Continue the passage on effect systems from its last sentence.

DOCUMENT EXCERPT: Begin

Effect system

In computing, an effect system is a formal system which describes the computational effects of computer programs, such as side effects. An effect system can be used to provide a compile-time check of the possible effects of the program.

The effect system extends the notion of type to have an "effect" component, which comprises an effect kind and a region. The effect kind describes what is being done, and the region describes with what (parameters) it is being done.

An effect system is typically an extension of a type system. The term "type and effect system" is sometimes used in this case. Often, a type of a value is denoted together with its effect as type ! effect, where both the type component and the effect component mention certain regions (for example, a type of a mutable memory cell is parameterized by the label of the memory region in which the cell resides). The terms "algebraic effect" follows from the type system.

DOCUMENT EXCERPT: End
DATA EXTRACTS: Begin

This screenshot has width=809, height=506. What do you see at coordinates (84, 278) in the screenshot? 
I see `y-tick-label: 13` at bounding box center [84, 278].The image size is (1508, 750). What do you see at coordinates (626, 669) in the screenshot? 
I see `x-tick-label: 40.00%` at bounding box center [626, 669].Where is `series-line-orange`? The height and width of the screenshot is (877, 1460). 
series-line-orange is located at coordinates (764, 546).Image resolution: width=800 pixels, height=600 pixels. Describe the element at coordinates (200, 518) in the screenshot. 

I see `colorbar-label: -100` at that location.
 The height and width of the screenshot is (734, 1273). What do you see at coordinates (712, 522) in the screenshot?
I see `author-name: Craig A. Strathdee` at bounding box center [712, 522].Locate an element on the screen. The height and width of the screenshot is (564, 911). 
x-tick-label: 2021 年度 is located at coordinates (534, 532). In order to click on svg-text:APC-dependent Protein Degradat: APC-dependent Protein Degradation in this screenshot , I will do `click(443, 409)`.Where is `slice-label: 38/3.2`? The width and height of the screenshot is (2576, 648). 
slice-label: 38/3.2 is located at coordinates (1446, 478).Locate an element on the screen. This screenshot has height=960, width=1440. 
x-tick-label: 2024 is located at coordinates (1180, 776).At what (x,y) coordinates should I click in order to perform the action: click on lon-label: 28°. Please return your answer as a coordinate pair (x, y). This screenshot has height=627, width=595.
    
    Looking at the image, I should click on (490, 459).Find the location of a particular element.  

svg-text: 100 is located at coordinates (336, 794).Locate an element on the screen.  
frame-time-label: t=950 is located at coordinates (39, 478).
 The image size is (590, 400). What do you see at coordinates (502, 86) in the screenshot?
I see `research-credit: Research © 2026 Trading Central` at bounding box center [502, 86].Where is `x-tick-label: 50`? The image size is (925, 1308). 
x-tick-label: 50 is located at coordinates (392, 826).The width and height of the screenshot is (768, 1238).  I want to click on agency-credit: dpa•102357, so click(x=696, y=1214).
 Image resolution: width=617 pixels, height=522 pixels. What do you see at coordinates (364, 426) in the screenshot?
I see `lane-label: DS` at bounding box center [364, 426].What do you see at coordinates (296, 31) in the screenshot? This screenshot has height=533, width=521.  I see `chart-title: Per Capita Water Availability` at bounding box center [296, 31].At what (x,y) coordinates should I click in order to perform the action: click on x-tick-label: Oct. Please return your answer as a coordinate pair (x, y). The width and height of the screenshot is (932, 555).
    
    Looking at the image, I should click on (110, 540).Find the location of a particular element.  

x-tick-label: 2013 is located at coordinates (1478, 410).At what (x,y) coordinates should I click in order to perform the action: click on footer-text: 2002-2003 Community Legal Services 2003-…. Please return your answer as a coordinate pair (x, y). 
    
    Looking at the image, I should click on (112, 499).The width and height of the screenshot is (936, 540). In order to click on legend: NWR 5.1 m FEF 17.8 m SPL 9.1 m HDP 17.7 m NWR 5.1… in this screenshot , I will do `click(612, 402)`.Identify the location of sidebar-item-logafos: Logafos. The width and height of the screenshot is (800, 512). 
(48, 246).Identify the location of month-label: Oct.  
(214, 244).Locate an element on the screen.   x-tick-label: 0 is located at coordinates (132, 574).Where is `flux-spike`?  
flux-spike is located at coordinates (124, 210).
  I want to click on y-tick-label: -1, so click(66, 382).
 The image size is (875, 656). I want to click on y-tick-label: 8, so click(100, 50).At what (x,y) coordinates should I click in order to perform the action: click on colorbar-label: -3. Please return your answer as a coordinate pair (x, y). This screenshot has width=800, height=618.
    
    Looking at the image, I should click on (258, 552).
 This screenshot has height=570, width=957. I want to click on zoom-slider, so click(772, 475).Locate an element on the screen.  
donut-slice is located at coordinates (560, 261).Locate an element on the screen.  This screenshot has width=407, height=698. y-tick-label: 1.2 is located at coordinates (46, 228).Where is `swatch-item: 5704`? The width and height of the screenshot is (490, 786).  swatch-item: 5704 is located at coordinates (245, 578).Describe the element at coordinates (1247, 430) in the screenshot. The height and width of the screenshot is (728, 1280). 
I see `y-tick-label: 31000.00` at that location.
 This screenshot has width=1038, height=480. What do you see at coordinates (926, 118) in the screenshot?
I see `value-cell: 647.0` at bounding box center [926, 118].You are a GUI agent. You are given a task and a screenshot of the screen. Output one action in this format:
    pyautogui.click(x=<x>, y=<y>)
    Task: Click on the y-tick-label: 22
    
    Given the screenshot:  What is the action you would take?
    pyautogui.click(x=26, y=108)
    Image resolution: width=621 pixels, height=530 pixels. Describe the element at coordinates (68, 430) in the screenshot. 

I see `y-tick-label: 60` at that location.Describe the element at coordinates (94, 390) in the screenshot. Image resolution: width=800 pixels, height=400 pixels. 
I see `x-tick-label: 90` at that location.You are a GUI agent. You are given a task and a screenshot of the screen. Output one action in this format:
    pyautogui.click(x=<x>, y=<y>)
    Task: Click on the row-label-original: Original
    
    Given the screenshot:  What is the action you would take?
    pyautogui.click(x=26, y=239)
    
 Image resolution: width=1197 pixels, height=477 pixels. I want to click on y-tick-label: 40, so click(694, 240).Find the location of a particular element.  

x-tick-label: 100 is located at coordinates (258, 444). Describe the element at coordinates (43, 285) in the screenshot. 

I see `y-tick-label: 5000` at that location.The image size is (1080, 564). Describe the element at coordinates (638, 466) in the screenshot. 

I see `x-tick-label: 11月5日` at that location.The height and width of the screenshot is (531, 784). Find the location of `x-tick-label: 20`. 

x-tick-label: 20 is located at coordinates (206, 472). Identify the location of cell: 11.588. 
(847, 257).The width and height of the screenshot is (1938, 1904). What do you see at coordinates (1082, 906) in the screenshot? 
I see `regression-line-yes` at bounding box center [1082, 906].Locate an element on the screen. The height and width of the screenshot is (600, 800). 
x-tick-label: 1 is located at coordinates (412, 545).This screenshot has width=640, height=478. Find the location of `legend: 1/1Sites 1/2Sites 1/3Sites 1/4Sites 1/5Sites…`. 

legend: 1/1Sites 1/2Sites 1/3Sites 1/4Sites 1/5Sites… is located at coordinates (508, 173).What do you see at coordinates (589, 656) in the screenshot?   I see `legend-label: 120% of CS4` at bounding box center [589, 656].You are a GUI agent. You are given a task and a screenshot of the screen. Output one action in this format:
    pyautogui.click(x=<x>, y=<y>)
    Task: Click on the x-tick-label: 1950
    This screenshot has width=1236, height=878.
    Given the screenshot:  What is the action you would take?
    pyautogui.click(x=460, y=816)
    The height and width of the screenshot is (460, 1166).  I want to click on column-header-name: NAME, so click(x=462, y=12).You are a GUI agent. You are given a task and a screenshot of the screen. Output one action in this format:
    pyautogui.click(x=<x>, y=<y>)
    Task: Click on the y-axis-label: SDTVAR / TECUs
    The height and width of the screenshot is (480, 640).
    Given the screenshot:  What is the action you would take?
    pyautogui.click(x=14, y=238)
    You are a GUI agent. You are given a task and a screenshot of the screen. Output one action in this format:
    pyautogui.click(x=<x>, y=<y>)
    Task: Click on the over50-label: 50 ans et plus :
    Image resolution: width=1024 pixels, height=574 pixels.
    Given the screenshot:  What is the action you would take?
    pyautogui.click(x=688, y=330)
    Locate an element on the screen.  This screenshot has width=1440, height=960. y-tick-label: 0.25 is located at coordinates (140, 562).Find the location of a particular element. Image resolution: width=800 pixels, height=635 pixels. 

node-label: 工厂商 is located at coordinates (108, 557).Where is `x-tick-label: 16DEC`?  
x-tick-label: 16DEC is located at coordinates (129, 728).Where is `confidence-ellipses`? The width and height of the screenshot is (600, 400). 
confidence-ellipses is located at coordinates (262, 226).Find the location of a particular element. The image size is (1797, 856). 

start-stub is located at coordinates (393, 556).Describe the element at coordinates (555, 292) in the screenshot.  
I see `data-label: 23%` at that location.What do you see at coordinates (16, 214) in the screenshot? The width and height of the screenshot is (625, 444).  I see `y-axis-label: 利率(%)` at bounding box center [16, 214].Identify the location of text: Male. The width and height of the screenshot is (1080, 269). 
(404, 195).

DATA EXTRACTS: End

(RESPONSE BELOW):
Effect systems may be used to prove the external purity of certain internally impure definitions: for example, if a function internally allocates and modifies a region of memory, but the function's type does not mention the region, then the corresponding effect may be erased from the function's effect.

Examples

Some examples of the behaviors that can be described by effect systems include:

  • Reading, writing or allocating memory: the effect kind is read, write, allocate or free, and the region is the point of the program where allocation was performed (i.e., each program point where allocation is performed is assigned a unique label, and region information is statically propagated along the dataflow). Most functions working with memory will actually be polymorphic in the region variable: for example, a function that swaps two locations in memory will have type forall r1 r2, unit ! {read r1, read r2, write r1, write r2}.
  • Working with resources, such as files: for example, the effect kind may be open, read and close, and again, the region is the point of the program where the resource is opened.
  • Control transfers with continuations and long jumps: the effect kind may be goto (i.e. the piece of code may perform a jump) and comefrom (i.e. the piece of code may be the target of a jump), and the region denotes the point of the program from which or to which the jump may be performed.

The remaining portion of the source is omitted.